It’s pretty well known that the virtually certain 2012 presidential nominee of the Republican Party, Mitt Romney, has financed his campaign so far with an exceptionally successful corporate fundraising effort and has built the largest, best-financed, and above all most abrasively negative Super-PAC operation ever known. But Mitt’s failure to attract small-dollar donors is less well-known, and as Paul Waldman notes at the American Prospect today, the gap between Romney and the other candidates on this score are pretty shocking. The percentage of total money raised from contributions under $200 are as follows: Rick Santorum 49%; Newt Gingrich 48%; Ron Paul 46%; Barack Obama 42%–and Mitt Romney 10%. Even in absolute dollar terms, Romney’s small-donor haul is unimpressive: $6.4 million, compared with $8.8 million for Gingrich, $14.4 million for Paul–and $63.7 million for Obama.

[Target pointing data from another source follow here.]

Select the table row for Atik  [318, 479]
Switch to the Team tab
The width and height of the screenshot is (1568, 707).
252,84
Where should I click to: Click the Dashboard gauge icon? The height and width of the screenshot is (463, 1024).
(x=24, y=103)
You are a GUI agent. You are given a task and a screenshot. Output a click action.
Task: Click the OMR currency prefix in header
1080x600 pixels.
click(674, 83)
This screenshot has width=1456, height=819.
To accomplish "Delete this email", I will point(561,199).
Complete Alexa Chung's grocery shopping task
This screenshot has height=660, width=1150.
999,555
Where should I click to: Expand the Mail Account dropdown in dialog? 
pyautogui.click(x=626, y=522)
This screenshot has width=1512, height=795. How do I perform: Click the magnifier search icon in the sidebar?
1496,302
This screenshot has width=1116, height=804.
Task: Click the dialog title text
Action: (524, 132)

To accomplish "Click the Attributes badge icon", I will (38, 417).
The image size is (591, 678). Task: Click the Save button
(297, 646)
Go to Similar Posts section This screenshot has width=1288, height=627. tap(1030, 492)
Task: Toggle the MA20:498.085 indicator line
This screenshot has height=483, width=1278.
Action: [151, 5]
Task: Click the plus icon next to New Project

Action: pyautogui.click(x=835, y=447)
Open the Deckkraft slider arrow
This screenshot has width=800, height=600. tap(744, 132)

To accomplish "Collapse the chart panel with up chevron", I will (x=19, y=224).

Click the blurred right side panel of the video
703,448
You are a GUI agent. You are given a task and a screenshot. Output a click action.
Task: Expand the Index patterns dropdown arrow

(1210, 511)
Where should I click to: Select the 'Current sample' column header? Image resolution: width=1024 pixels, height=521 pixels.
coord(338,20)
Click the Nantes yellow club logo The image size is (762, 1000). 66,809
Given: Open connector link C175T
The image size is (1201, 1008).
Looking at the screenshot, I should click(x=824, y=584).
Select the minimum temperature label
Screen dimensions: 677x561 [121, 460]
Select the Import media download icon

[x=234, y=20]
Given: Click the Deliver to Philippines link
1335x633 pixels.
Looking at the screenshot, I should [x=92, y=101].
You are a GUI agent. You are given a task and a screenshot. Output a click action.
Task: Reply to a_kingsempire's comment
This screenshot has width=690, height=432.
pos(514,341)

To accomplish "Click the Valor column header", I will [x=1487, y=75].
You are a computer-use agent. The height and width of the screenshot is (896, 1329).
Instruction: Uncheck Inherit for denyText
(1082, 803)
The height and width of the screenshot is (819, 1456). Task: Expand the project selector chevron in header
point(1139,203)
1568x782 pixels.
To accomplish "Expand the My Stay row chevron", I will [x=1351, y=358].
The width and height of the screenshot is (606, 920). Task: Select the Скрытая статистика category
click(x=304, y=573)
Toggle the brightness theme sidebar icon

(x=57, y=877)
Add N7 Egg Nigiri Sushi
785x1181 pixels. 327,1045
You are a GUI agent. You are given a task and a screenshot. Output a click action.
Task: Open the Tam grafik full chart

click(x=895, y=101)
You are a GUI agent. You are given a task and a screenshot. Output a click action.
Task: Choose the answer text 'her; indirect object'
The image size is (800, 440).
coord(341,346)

Yes, Mitt’s small donor contributions are nearly double Santorum’s $3.3 million, but he’s outraising Rick overall by a 10-1 margin.
There are some immediate problems associated with depending so heavily on big donors, notes Waldman:
It may be harder to find a hundred people who’ll give $25 than that one donor who’ll give the legal maximum of $2,500, but they give you something the fat cat doesn’t: you can come back to them again and again and ask for more money, something the Obama campaign did very well in 2008. Once the fat cat maxes out to the campaign, he’s done, and the only other way he can help is through super PACs.
And Romney’s donors are “maxing out” at unusually high rates, as the New York Times’ Nick Confessore and Ashley Parker noted yesterday:
About 40 percent of Mr. Romney’s itemized individual contributors through January gave the maximum $2,500 allowable for the nominating fight, according to a study from the Campaign Finance Institute, the highest proportion of any candidate since 2000. That means they cannot give him any more money to use in the nominating battle.
Just 8 percent of Mr. Gingrich’s itemized donors and 9 percent of Mr. Santorum’s have “maxed out” contributions to their campaigns for the primaries, meaning the rest of the two candidates’ supporters can give more cash if the nominating contest drags on.
This is why a lot of observers think Mitt Romney is going to have to reach into his own (admittedly deep) pockets just to get through the primary season.
And important as Super-PACs have been in the primaries, they almost certainly won’t be in the general election. For one thing, Romney will not have the sort of overall financial advantage over Obama that will enable his Super-PAC to achieve the sort of negative-ad air supremacy that helped him win in Florida, Michigan and Ohio. For another, it’s universally understood that paid television ads simply aren’t that big a factor in general presidential elections (earned media, and for that matter, voter mobilization, are significantly more important). Yet Super-PACs aren’t good for much else; as Waldman says, “no one is volunteering for a Super-PAC.”
The bigger problem for Mitt is that it may be difficult to get that many people to voluteer for him, either. Yes, conservatives will turn out and vote for him, whether or not they ever grow to like or trust him. Yes, he will have the robust support of right-wing media, probably more than John McCain (who had similar “base” problems) did in 2008. But ideology aside, as Waldman argues, everything about Mitt Romney’s candidacy tells voters he’s a commodity they are being asked to buy, not the inspiring leader of any sort of cause:
Mitt Romney is just never going to make his supporters feel that he and they are engaged together in a common enterprise, and the outcome of the campaign depends as much on them as it does on him. They’ll vote for him, and some true believers will volunteer and do what they can. But the Romney campaign, in the end, will look, feel, and be a top-down effort, like something designed and imposed by a management consultant of the kind the candidate himself used to be.
In turn, that may lead Romney during the general election to run an even nastier campaign than he’s run in the primaries, to motivate followers by fear and malice rather than hope or affection. But he’s probably never going to shake the perception that he’s not the sort of guy to whom you’d give your last dollar, or your heart.